* [RECORDED DATA]
··········

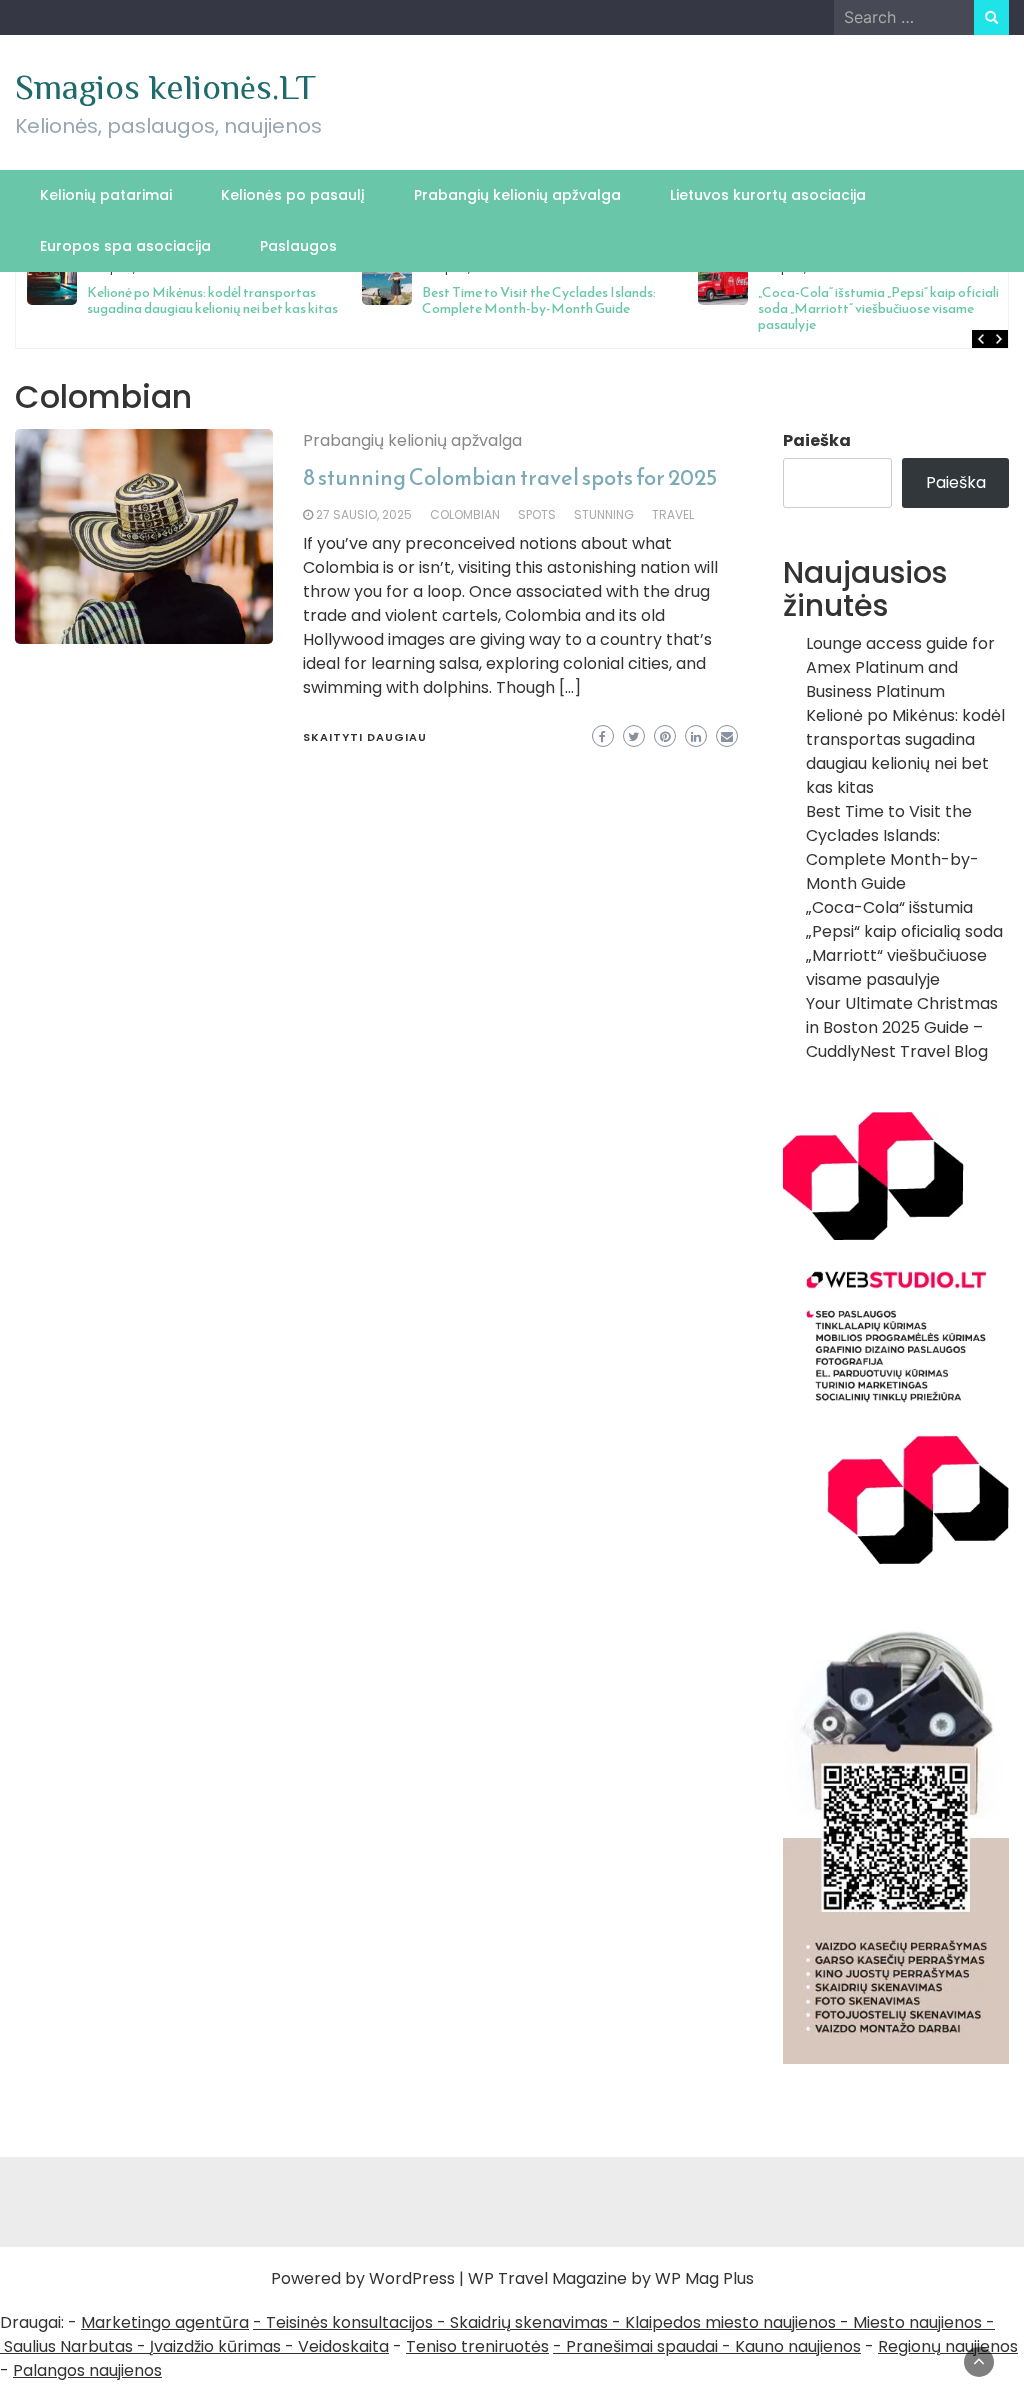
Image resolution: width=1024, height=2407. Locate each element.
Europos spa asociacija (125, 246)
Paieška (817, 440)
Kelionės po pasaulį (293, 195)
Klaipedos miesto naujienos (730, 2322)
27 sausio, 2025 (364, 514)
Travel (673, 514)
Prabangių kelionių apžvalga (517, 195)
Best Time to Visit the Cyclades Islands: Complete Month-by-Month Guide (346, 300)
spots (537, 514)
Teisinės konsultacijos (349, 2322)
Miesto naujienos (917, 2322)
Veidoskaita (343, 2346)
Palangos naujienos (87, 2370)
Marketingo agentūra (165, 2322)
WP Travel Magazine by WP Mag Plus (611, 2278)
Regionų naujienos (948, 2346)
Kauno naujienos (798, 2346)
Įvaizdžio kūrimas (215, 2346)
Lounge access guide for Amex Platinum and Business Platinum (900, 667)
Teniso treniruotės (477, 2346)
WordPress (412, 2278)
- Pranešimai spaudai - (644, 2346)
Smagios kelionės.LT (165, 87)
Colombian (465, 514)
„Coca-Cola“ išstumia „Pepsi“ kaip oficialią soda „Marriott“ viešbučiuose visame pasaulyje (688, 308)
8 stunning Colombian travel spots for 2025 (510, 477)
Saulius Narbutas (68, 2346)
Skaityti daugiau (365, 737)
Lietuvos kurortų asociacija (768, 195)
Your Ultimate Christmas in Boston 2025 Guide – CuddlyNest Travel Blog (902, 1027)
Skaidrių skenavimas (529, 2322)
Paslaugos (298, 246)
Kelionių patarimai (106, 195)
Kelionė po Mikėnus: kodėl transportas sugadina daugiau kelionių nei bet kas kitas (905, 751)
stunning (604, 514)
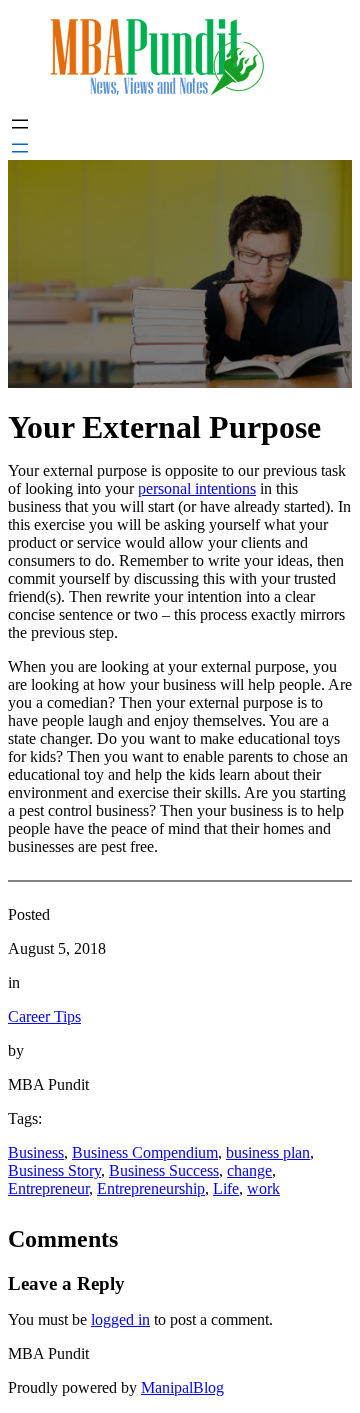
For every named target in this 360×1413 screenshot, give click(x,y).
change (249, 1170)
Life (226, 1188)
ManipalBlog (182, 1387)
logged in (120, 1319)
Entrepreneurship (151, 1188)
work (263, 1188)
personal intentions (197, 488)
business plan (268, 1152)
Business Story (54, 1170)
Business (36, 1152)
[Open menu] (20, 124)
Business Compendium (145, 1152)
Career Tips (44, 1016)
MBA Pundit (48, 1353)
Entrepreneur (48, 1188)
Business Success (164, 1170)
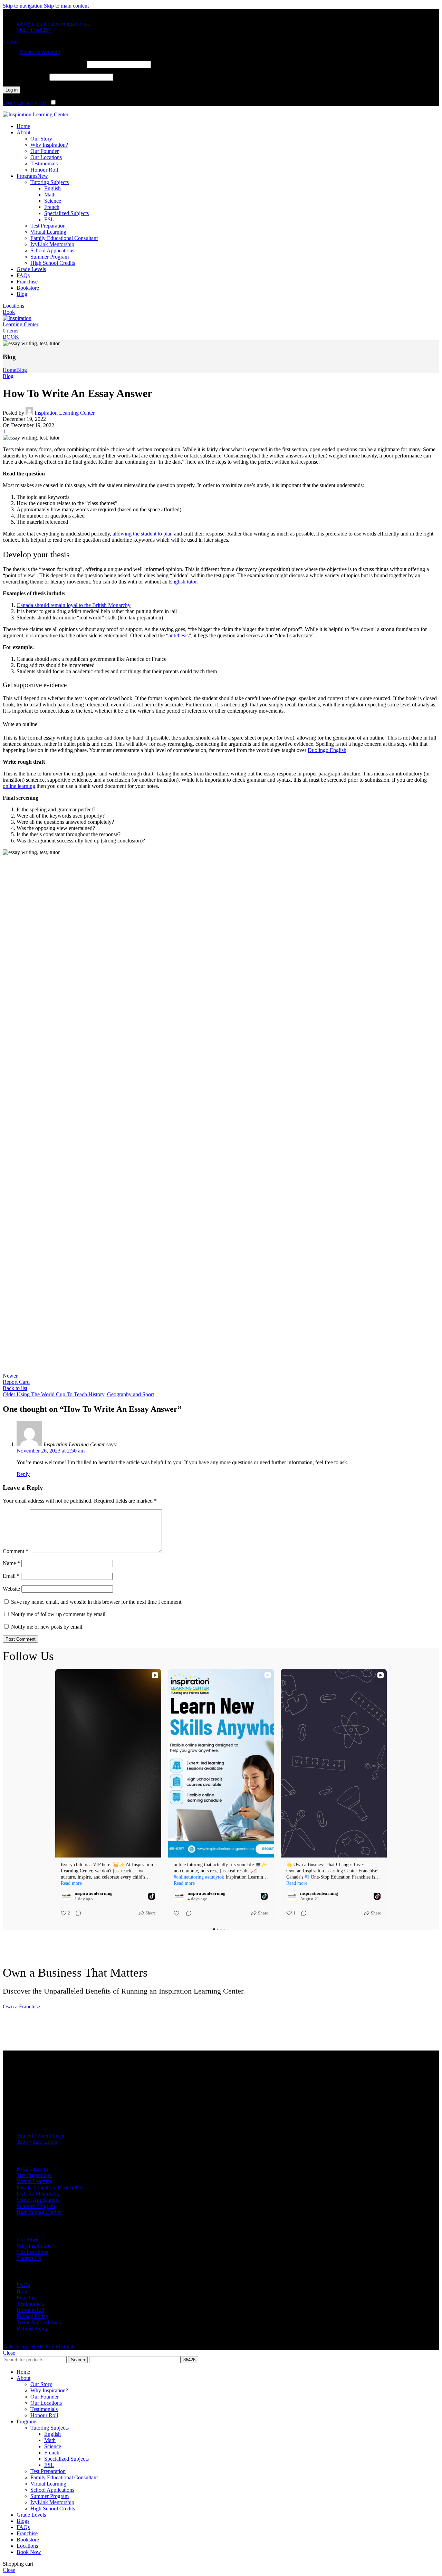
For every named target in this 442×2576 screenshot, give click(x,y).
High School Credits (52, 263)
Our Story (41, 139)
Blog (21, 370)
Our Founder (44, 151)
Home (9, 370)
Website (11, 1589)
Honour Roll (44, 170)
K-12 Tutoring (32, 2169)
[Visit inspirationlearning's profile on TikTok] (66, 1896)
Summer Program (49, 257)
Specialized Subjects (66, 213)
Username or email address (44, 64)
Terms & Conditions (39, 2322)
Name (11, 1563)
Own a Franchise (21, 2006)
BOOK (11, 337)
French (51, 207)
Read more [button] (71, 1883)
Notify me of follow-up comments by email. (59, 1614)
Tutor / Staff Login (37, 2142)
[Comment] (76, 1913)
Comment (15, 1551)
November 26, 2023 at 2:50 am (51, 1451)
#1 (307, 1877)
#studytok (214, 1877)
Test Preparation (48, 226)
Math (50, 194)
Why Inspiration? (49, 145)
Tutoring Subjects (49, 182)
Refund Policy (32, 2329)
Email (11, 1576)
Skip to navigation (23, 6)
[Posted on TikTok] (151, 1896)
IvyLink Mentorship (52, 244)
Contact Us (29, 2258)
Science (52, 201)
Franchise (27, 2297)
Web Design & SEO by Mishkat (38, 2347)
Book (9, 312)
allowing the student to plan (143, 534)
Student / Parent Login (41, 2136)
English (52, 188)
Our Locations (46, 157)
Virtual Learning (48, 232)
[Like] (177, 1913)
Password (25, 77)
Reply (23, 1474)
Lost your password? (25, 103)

··········

* [WHAT IS BEING ASKED] Give back the records above exactly, limited to the lines between the one holding "Username or email address (44, 64)" and the one holding "Tutoring Subjects (49, 182)", inclusive.

* [SOLUTION FOR THIS TASK]
Username or email address (44, 64)
Terms & Conditions (39, 2322)
Name (11, 1563)
Own a Franchise (21, 2006)
BOOK (11, 337)
French (51, 207)
Read more [button] (71, 1883)
Notify me of follow-up comments by email. (59, 1614)
Tutor / Staff Login (37, 2142)
[Comment] (76, 1913)
Comment (15, 1551)
November 26, 2023 at 2:50 am (51, 1451)
#1 (307, 1877)
#studytok (214, 1877)
Test Preparation (48, 226)
Math (50, 194)
Why Inspiration? (49, 145)
Tutoring Subjects (49, 182)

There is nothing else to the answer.